Coronary artery disease associated with bicuspid aortic valve stenosis: an autopsy finding
DOI:
https://doi.org/10.5377/rcfh.v10i2.20380Keywords:
Coronary Disease, Aortic Valve Stenosis, Bicuspid Aortic, Valve diseaseAbstract
Forensic history:
Male, 50 years old, who according to the medico-legal history had a history of arterial hypertension; further information is unknown. He was found deceased in a public area, with a postmortem interval of 3 to 5 hours at the time of discovery. The cause of death was acute myocardial infarction, and the manner of death was natural. Relevant autopsy findings were:
1.Coronary atherosclerosis affecting the right, left, and anterior descending coronary arteries, with the latter showing approximately 95% luminal narrowing, without thrombosis (Figure 1).

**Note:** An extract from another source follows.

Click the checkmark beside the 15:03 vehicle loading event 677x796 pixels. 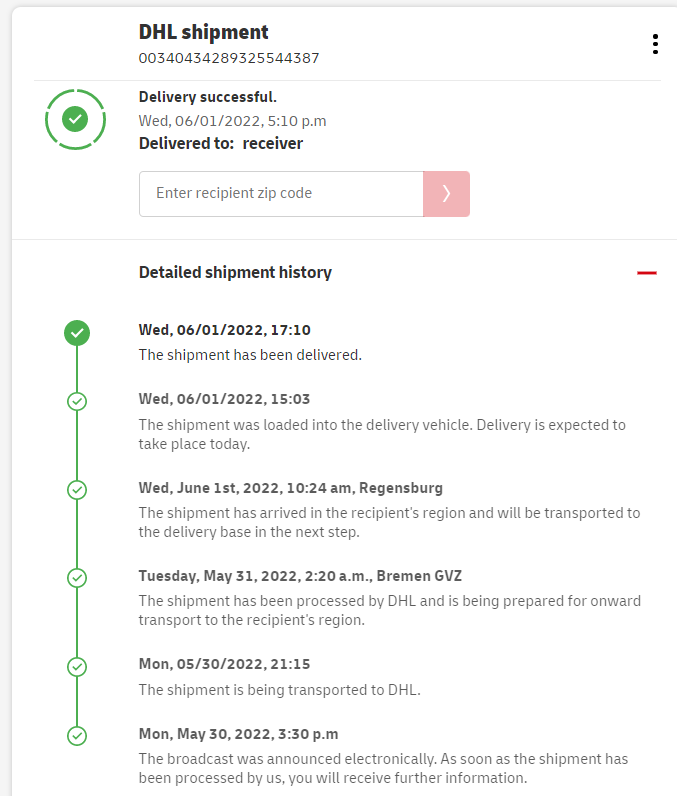(x=77, y=401)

2.Recent myocardial infarction in the left ventricle, approximately 24 hours in evolution, characterized by coagulative necrosis with fiber waviness, interstitial edema, and scarce inflammatory infiltrate (Figure 2).
3.Bicuspid aortic valve of the latero-lateral type with stenosis due to calcification (Figure 3).

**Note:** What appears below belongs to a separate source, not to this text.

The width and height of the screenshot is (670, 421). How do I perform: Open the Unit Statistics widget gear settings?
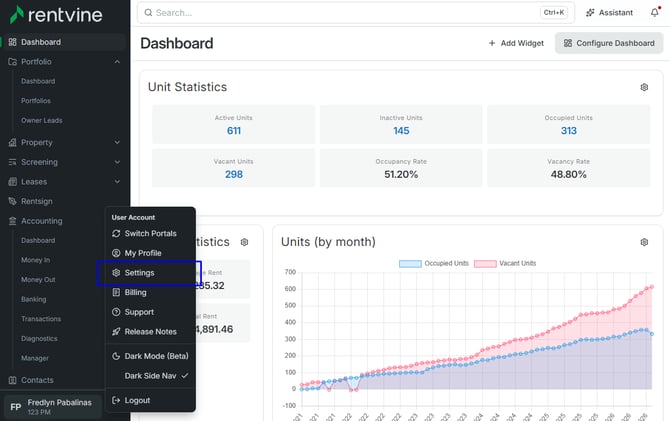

4.Cardiac hypertrophy with concentric left ventricular hypertrophy (wall thickness of 2 cm).
The coexistence of coronary artery disease secondary to atherosclerosis and calcified aortic valve stenosis has been described, noting that both share common risk factors and pathogenic mechanisms. These include endothelial injury, lipid accumulation, chronic inflammatory response, calcification, and genetic factors¹²³.
Coronary artery disease is characterized by impaired blood flow in the coronary arteries, usually due to the formation of atherosclerotic plaque (atherosclerosis). This plaque may undergo thrombosis and lead to myocardial infarction (MI). In approximately 10% of patients, MI may occur without thrombosis and may be due to other causes, such as coronary vasospasm⁴. In the present case, coronary atherosclerosis was observed, involving the right, left, and anterior descending coronary arteries (LAD), with the latter showing approximately 95% luminal narrowing, without thrombosis. It has been reported that coronary occlusion involving 70% of the vessel’s transverse lumen may cause tissue ischemia⁴.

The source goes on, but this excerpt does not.